- _Activity_: Whenever "dropdown" appears in a line, please copy that line from the data.
== Supplied material ==
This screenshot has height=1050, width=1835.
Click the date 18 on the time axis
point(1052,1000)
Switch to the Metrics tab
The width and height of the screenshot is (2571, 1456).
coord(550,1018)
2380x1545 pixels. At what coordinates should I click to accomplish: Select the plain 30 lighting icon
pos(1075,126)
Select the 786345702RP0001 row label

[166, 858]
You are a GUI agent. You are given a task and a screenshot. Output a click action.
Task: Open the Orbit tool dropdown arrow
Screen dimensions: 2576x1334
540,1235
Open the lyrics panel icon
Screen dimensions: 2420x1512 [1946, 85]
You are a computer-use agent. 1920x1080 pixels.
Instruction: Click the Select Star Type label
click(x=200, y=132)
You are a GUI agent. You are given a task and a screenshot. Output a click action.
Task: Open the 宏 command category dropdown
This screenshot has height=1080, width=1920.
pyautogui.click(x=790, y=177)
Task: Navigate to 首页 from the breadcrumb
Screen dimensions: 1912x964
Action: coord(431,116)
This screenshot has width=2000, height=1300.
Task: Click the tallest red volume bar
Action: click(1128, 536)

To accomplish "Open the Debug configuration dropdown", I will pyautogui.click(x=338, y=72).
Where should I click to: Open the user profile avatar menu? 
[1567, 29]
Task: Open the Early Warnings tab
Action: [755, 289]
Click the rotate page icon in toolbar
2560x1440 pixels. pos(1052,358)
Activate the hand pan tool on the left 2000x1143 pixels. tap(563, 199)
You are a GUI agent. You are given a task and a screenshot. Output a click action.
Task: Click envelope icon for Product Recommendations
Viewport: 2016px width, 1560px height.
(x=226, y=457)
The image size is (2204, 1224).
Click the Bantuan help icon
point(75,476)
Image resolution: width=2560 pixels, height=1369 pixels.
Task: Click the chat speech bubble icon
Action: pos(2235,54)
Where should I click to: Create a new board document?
===
- _Final answer_:
Task: Open the Orbit tool dropdown arrow
Task: Open the 宏 command category dropdown
To accomplish "Open the Debug configuration dropdown", I will pyautogui.click(x=338, y=72).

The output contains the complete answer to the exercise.